____ Provided entries
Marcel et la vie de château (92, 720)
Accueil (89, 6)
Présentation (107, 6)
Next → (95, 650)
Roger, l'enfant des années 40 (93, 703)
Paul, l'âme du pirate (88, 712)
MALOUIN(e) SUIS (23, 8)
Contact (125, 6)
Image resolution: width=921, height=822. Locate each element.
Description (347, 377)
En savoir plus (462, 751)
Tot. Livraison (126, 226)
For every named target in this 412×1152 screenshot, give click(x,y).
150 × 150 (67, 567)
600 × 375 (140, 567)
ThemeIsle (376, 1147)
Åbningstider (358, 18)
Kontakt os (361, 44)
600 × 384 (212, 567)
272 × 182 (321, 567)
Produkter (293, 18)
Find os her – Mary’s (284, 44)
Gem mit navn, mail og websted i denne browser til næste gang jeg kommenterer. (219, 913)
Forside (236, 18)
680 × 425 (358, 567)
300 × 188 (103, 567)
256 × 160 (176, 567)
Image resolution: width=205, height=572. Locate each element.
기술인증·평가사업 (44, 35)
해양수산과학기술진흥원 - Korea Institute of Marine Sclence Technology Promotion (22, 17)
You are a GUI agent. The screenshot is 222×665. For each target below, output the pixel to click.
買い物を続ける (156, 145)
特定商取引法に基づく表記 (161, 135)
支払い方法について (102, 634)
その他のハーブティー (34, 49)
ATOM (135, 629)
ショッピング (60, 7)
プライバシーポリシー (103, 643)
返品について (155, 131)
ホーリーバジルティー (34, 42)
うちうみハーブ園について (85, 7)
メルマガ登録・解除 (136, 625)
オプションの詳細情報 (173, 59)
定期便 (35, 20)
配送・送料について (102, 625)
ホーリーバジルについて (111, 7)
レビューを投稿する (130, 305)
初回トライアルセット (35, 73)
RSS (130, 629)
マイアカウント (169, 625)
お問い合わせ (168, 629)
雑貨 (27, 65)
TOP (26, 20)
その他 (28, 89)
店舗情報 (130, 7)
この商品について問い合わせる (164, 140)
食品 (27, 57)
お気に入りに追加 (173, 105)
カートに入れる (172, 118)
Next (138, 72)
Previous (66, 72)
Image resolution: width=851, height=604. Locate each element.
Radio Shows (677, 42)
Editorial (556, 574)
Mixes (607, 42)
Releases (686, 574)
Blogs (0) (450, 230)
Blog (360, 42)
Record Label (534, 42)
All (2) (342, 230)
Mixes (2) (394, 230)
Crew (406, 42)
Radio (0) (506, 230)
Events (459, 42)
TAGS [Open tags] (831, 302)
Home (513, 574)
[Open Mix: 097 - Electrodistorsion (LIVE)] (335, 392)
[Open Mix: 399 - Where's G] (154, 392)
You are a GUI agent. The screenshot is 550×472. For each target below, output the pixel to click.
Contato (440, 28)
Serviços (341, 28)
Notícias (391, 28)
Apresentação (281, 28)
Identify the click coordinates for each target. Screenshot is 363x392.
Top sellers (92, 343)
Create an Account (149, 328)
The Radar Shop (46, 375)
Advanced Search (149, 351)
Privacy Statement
________
Rewrite the entries as a Markdown table with the columns Row and Line, giving each line its row number and omitting blank lines. Begin at the line that has "Next (138, 72)" and stop after the last line of the entries.

| Row | Line |
|---|---|
| 1 | Next (138, 72) |
| 2 | Previous (66, 72) |
| 3 | Image resolution: width=851, height=604. Locate each element. |
| 4 | Radio Shows (677, 42) |
| 5 | Editorial (556, 574) |
| 6 | Mixes (607, 42) |
| 7 | Releases (686, 574) |
| 8 | Blogs (0) (450, 230) |
| 9 | Blog (360, 42) |
| 10 | Record Label (534, 42) |
| 11 | All (2) (342, 230) |
| 12 | Mixes (2) (394, 230) |
| 13 | Crew (406, 42) |
| 14 | Radio (0) (506, 230) |
| 15 | Events (459, 42) |
| 16 | TAGS [Open tags] (831, 302) |
| 17 | Home (513, 574) |
| 18 | [Open Mix: 097 - Electrodistorsion (LIVE)] (335, 392) |
| 19 | [Open Mix: 399 - Where's G] (154, 392) |
| 20 | You are a GUI agent. The screenshot is 550×472. For each target below, output the pixel to click. |
| 21 | Contato (440, 28) |
| 22 | Serviços (341, 28) |
| 23 | Notícias (391, 28) |
| 24 | Apresentação (281, 28) |
| 25 | Identify the click coordinates for each target. Screenshot is 363x392. |
| 26 | Top sellers (92, 343) |
| 27 | Create an Account (149, 328) |
| 28 | The Radar Shop (46, 375) |
| 29 | Advanced Search (149, 351) |
| 30 | Privacy Statement |